Pittsburgh Pirates CEO Travis Williams said the organization is committed to winning but declared to frustrated fans that owner Bob Nutting will not sell the team.

Williams addressed fans’ frustration over Nutting’s ownership Saturday during a Q&A session at the Pirates’ annual offseason fan fest.

As Williams was responding to the first question, one fan in attendance shouted, “Sell the team,” prompting some applause from the audience. At that point, several fans started chanting, “Sell the team!”

Greg Brown, the Pirates’ longtime television play-by-play announcer, asked the fans to stop the chant and to “be respectful.” Another fan then asked Williams, who was seated next to Pirates general manager Ben Cherington and manager Derek Shelton, why Nutting was not in attendance.

“We know, at the end of the day, this is all passion that has turned into frustration relative to winning,” Williams said, according to the Pittsburgh Post-Gazette. “I think the points that you are making in terms of ‘Where is Bob?’ That’s why he has us here, we’re here to execute and make sure that we win.”

Williams added that Nutting, who has owned the Pirates since 2018, was scheduled to attend the event and interact with fans at some point later Saturday.

“To answer your immediate question that you said earlier, Bob is not going to sell the team,” Williams said. “He cares about Pittsburgh, he cares about winning, he cares about us putting a winning product on the field, and we’re working towards that every day.”

Nutting has been widely criticized by fans and local media in recent years as the Pirates have toiled at or near the bottom of the National League Central standings.

The Pirates went 76-86 last season en route to their fourth last-place finish in the past six seasons. They have not finished with a winning record since 2018, have not reached the playoffs since 2015 and have just three postseason appearances since 1992.

“We know that there is frustration, frustration because we are not winning, with the expectations of winning,” Williams said. “At the end of the day, that’s not due to lack of commitment to want to win.”

Spurred by the arrival of ace pitcher Paul Skenes, the reigning NL Rookie of the Year, the Pirates were 55-52 at the trade deadline last season before a 21-34 free fall through the final two months dropped Pittsburgh to last in the NL Central.

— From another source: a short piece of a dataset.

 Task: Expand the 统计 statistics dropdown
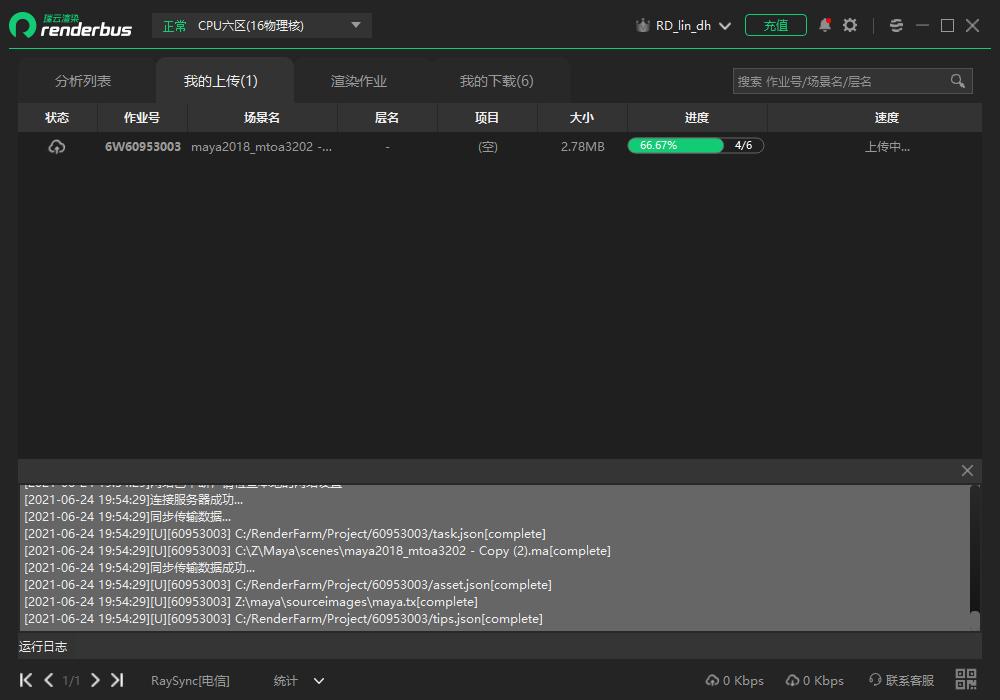(299, 681)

“We can just look at last year,” Williams said. “It was a big positive going through the middle of the season, we were going into August two games above .500, but unfortunately we had a tough run in August and that tough run in August took us out of the hunt for the wild card. … From myself to Ben to Derek to lots of other people that are here today and throughout the entire organization, but that’s not for a lack of commitment or desire to win whatsoever.

“That’s from the top all the way down to the bottom of the organization. We are absolutely committed to win; what we need to do is find a way to win.”